- **TO DO**:
Set down the records below in full, exactly as they read.

- **INPUT RECORDS**:
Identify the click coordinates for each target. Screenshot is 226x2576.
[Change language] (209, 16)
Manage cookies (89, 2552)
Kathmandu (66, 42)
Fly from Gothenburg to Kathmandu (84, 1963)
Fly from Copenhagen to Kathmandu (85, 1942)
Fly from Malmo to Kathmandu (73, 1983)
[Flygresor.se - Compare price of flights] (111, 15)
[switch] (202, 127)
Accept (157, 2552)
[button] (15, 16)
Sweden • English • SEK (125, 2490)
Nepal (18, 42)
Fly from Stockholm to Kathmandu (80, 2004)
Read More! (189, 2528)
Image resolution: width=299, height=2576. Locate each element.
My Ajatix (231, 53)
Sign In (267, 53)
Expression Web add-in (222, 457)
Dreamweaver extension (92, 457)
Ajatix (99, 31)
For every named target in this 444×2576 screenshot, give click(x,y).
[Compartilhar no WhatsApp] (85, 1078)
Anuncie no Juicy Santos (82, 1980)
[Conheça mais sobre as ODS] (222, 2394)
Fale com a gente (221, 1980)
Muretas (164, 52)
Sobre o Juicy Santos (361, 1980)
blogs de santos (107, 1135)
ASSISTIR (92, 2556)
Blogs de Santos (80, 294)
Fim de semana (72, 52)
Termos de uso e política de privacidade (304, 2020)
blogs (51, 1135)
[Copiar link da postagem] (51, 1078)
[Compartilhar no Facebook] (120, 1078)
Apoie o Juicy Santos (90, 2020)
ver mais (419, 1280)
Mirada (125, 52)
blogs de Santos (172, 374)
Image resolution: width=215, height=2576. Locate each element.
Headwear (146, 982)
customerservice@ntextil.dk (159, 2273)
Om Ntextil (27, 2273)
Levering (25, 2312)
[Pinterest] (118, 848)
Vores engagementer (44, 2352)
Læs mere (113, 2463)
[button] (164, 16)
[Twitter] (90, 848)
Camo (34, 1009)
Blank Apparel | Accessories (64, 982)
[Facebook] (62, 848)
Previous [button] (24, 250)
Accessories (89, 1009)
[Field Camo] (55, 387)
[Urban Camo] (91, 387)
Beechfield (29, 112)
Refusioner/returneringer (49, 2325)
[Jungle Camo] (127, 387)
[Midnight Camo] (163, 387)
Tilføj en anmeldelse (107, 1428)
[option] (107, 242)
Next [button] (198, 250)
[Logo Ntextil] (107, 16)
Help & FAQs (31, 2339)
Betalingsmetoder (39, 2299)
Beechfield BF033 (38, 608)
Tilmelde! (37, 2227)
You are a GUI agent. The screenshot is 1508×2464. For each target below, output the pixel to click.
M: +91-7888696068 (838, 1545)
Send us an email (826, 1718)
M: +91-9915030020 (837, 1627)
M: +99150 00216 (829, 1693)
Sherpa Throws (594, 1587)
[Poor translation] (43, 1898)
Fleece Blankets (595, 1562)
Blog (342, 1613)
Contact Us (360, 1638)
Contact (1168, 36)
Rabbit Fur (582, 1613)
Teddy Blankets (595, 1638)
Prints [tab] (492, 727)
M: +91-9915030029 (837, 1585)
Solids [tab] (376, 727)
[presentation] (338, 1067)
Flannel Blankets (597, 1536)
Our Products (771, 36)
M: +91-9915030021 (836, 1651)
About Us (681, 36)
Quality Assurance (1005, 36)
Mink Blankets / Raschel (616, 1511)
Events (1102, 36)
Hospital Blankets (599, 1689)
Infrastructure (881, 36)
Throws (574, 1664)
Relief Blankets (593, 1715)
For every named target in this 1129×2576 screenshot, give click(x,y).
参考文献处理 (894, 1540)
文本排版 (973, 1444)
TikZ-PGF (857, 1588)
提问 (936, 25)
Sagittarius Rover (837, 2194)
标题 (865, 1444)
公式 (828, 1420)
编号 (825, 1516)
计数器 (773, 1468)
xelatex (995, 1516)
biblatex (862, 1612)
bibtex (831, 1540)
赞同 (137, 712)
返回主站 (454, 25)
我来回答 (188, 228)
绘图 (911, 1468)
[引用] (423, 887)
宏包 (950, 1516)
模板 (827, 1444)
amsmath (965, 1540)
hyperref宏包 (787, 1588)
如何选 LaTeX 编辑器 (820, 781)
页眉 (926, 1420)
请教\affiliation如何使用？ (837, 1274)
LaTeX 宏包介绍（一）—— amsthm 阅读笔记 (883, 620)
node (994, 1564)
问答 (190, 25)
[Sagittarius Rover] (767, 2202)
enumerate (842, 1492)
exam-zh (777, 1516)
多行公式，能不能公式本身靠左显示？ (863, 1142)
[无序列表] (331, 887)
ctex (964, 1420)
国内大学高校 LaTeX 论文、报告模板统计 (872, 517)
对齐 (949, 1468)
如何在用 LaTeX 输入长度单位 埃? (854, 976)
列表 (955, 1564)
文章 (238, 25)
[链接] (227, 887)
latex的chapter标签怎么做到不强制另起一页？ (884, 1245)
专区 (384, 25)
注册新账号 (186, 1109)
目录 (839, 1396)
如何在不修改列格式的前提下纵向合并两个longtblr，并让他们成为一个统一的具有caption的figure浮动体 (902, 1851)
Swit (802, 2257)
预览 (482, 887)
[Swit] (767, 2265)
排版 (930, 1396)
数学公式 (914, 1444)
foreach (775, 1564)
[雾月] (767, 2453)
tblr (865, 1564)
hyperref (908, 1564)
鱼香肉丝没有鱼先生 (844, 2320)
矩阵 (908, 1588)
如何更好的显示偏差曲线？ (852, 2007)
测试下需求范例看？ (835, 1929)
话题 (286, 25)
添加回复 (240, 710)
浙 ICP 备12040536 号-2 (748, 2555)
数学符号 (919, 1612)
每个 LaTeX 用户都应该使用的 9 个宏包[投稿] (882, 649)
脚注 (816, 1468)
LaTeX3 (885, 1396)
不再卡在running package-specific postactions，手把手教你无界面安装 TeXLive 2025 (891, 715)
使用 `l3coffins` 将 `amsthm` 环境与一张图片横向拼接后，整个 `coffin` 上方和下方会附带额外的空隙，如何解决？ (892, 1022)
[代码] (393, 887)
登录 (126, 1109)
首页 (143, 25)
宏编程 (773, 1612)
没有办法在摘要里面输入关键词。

- **RESPONSE BELOW**:
Identify the click coordinates for each target. Screenshot is 226x2576.
[Change language] (209, 16)
Manage cookies (89, 2552)
Kathmandu (66, 42)
Fly from Gothenburg to Kathmandu (84, 1963)
Fly from Copenhagen to Kathmandu (85, 1942)
Fly from Malmo to Kathmandu (73, 1983)
[Flygresor.se - Compare price of flights] (111, 15)
[switch] (202, 127)
Accept (157, 2552)
[button] (15, 16)
Sweden • English • SEK (125, 2490)
Nepal (18, 42)
Fly from Stockholm to Kathmandu (80, 2004)
Read More! (189, 2528)
Image resolution: width=299, height=2576. Locate each element.
My Ajatix (231, 53)
Sign In (267, 53)
Expression Web add-in (222, 457)
Dreamweaver extension (92, 457)
Ajatix (99, 31)
For every named target in this 444×2576 screenshot, give click(x,y).
[Compartilhar no WhatsApp] (85, 1078)
Anuncie no Juicy Santos (82, 1980)
[Conheça mais sobre as ODS] (222, 2394)
Fale com a gente (221, 1980)
Muretas (164, 52)
Sobre o Juicy Santos (361, 1980)
blogs de santos (107, 1135)
ASSISTIR (92, 2556)
Blogs de Santos (80, 294)
Fim de semana (72, 52)
Termos de uso e política de privacidade (304, 2020)
blogs (51, 1135)
[Copiar link da postagem] (51, 1078)
[Compartilhar no Facebook] (120, 1078)
Apoie o Juicy Santos (90, 2020)
ver mais (419, 1280)
Mirada (125, 52)
blogs de Santos (172, 374)
Image resolution: width=215, height=2576. Locate each element.
Headwear (146, 982)
customerservice@ntextil.dk (159, 2273)
Om Ntextil (27, 2273)
Levering (25, 2312)
[Pinterest] (118, 848)
Vores engagementer (44, 2352)
Læs mere (113, 2463)
[button] (164, 16)
[Twitter] (90, 848)
Camo (34, 1009)
Blank Apparel | Accessories (64, 982)
[Facebook] (62, 848)
Previous [button] (24, 250)
Accessories (89, 1009)
[Field Camo] (55, 387)
[Urban Camo] (91, 387)
Beechfield (29, 112)
Refusioner/returneringer (49, 2325)
[Jungle Camo] (127, 387)
[Midnight Camo] (163, 387)
Tilføj en anmeldelse (107, 1428)
[option] (107, 242)
Next [button] (198, 250)
[Logo Ntextil] (107, 16)
Help & FAQs (31, 2339)
Betalingsmetoder (39, 2299)
Beechfield BF033 (38, 608)
Tilmelde! (37, 2227)
You are a GUI agent. The screenshot is 1508×2464. For each target below, output the pixel to click.
M: +91-7888696068 (838, 1545)
Send us an email (826, 1718)
M: +91-9915030020 (837, 1627)
M: +99150 00216 (829, 1693)
Sherpa Throws (594, 1587)
[Poor translation] (43, 1898)
Fleece Blankets (595, 1562)
Blog (342, 1613)
Contact Us (360, 1638)
Contact (1168, 36)
Rabbit Fur (582, 1613)
Teddy Blankets (595, 1638)
Prints [tab] (492, 727)
M: +91-9915030029 (837, 1585)
Solids [tab] (376, 727)
[presentation] (338, 1067)
Flannel Blankets (597, 1536)
Our Products (771, 36)
M: +91-9915030021 (836, 1651)
About Us (681, 36)
Quality Assurance (1005, 36)
Mink Blankets / Raschel (616, 1511)
Events (1102, 36)
Hospital Blankets (599, 1689)
Infrastructure (881, 36)
Throws (574, 1664)
Relief Blankets (593, 1715)
For every named target in this 1129×2576 screenshot, give click(x,y).
参考文献处理 (894, 1540)
文本排版 (973, 1444)
TikZ-PGF (857, 1588)
提问 (936, 25)
Sagittarius Rover (837, 2194)
标题 (865, 1444)
公式 (828, 1420)
编号 (825, 1516)
计数器 (773, 1468)
xelatex (995, 1516)
biblatex (862, 1612)
bibtex (831, 1540)
赞同 (137, 712)
返回主站 (454, 25)
我来回答 (188, 228)
绘图 (911, 1468)
[引用] (423, 887)
宏包 (950, 1516)
模板 (827, 1444)
amsmath (965, 1540)
hyperref宏包 (787, 1588)
如何选 LaTeX 编辑器 (820, 781)
页眉 (926, 1420)
请教\affiliation如何使用？ (837, 1274)
LaTeX 宏包介绍（一）—— amsthm 阅读笔记 (883, 620)
node (994, 1564)
问答 (190, 25)
[Sagittarius Rover] (767, 2202)
enumerate (842, 1492)
exam-zh (777, 1516)
多行公式，能不能公式本身靠左显示？ (863, 1142)
[无序列表] (331, 887)
ctex (964, 1420)
国内大学高校 LaTeX 论文、报告模板统计 (872, 517)
对齐 (949, 1468)
如何在用 LaTeX 输入长度单位 埃? (854, 976)
列表 (955, 1564)
文章 (238, 25)
[链接] (227, 887)
latex的chapter标签怎么做到不强制另起一页？ (884, 1245)
专区 (384, 25)
注册新账号 (186, 1109)
目录 (839, 1396)
如何在不修改列格式的前提下纵向合并两个longtblr，并让他们成为一个统一的具有caption的figure浮动体 (902, 1851)
Swit (802, 2257)
预览 (482, 887)
[Swit] (767, 2265)
排版 (930, 1396)
数学公式 (914, 1444)
foreach (775, 1564)
[雾月] (767, 2453)
tblr (865, 1564)
hyperref (908, 1564)
鱼香肉丝没有鱼先生 (844, 2320)
矩阵 (908, 1588)
如何更好的显示偏差曲线？ (852, 2007)
测试下需求范例看？ (835, 1929)
话题 (286, 25)
添加回复 (240, 710)
浙 ICP 备12040536 号-2 (748, 2555)
数学符号 (919, 1612)
每个 LaTeX 用户都应该使用的 9 个宏包[投稿] (882, 649)
脚注 (816, 1468)
LaTeX3 (885, 1396)
不再卡在running package-specific postactions，手把手教你无界面安装 TeXLive 2025 (891, 715)
使用 `l3coffins` 将 `amsthm` 环境与一张图片横向拼接后，整个 `coffin` 上方和下方会附带额外的空隙，如何解决？ (892, 1022)
[代码] (393, 887)
登录 (126, 1109)
首页 (143, 25)
宏编程 (773, 1612)
没有办法在摘要里面输入关键词。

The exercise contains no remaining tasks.